この不安を払拭するためには、めぐが外された本当の理由を知らなくちゃいけない。そして、一年生の中で、当事者のめぐを除けば、自分が動くべき役職にいるのだ。これが自分の動くべき最大の理由だ。
この問題の真相を知ることがめぐにとってどうなのかは分からない。彼女を助ける結果となるかもしれないし、逆に嗅ぎ回わった結果、めぐはこの問題をなんとも思っておらず迷惑をかける可能性だってあるから。けど、それはやっぱりめぐが外された理由を知らなくちゃ判断できない。

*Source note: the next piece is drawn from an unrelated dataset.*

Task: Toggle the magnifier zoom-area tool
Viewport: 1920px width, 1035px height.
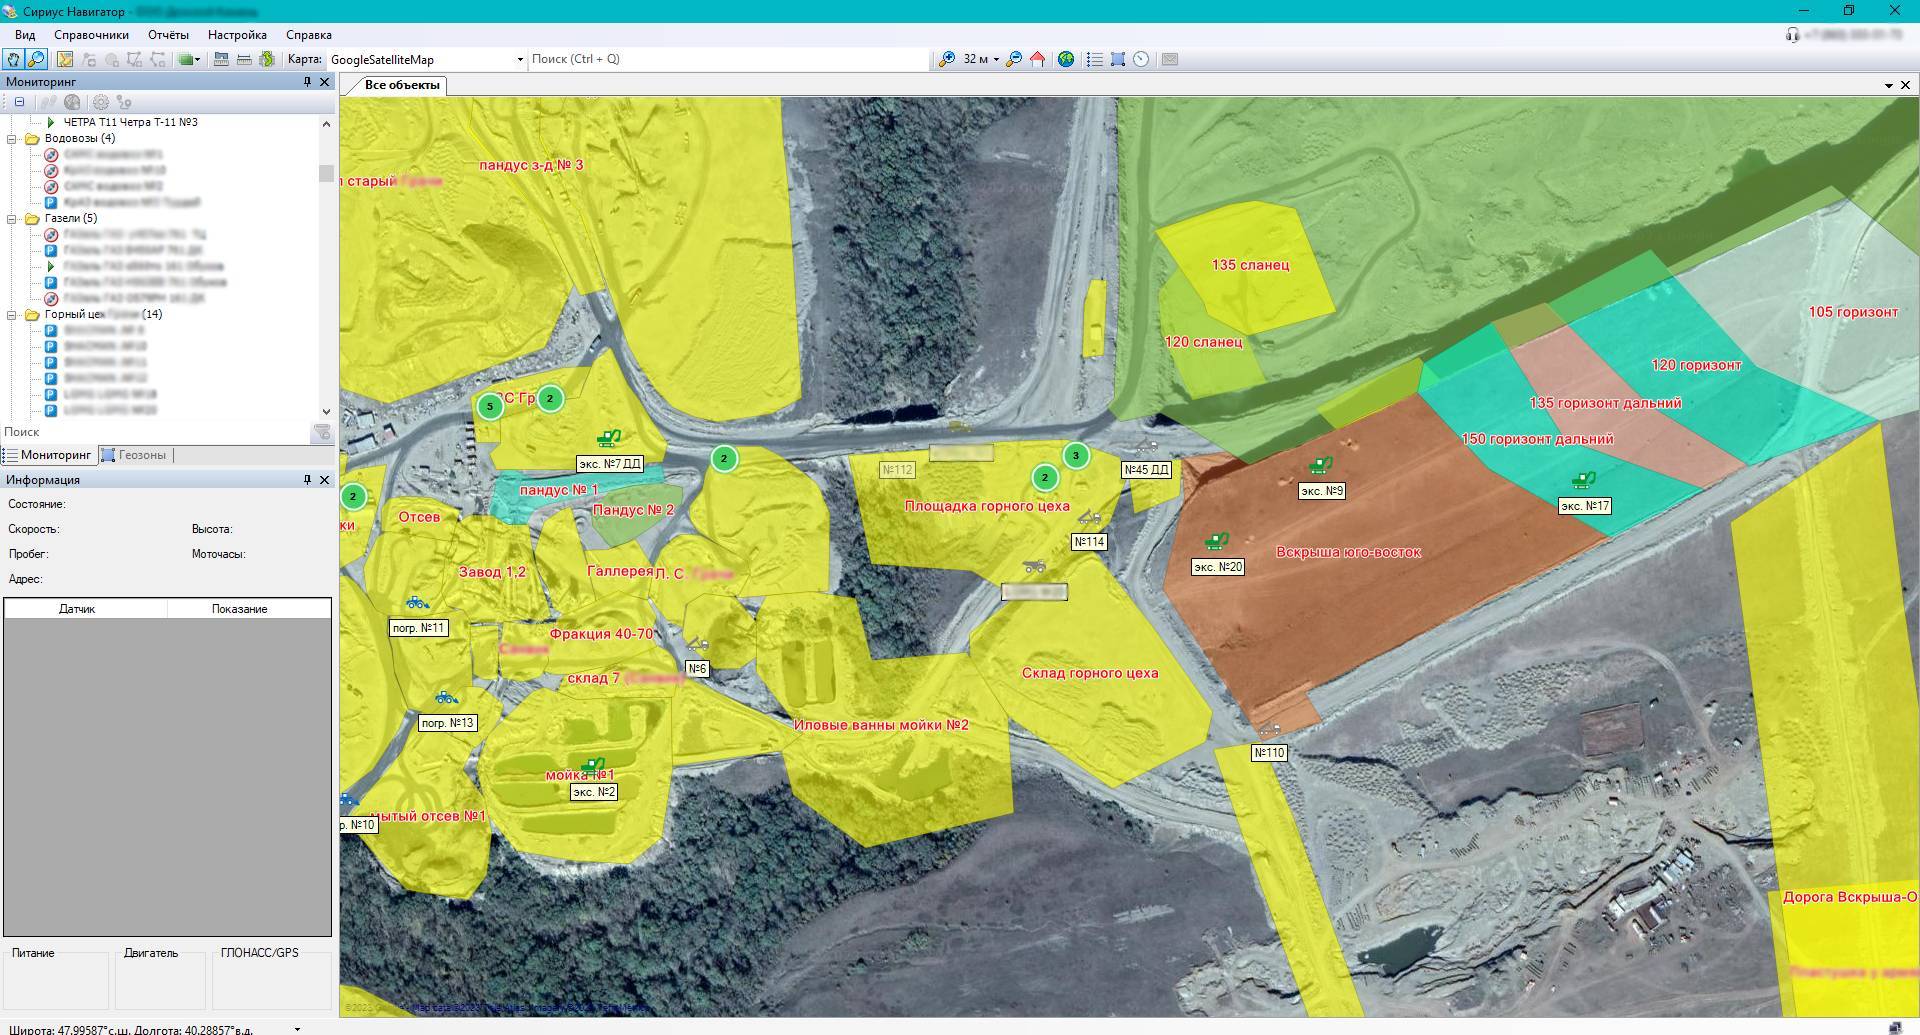Action: (37, 60)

そして、これはめぐのために動くわけじゃないことを肝に銘じておかなくちゃいけないのだろうとも思う。これから自分が動くのは、一年生が大会でちゃんとした演奏ができるためにでなくちゃいけない。もし、この問題を詮索した結果、予期せぬ方にことが進展してしまったら、「自分の問題のためにみんなに迷惑をかけてしまった」とめぐが傷ついてしまう。だからこそ、これは自分たちがちゃんとした演奏をするためのエゴとして動かなくちゃいけないのだ。
もちろん、佳奈も航平も奏も、みんなめぐのことを心配してくれているし、みなこもめぐのことが心配なのは間違いない。だから、やれるだけのことはやってみようと思う。
ささやかな決意を胸に見上げた黒板はすっかり綺麗になってしまっていた。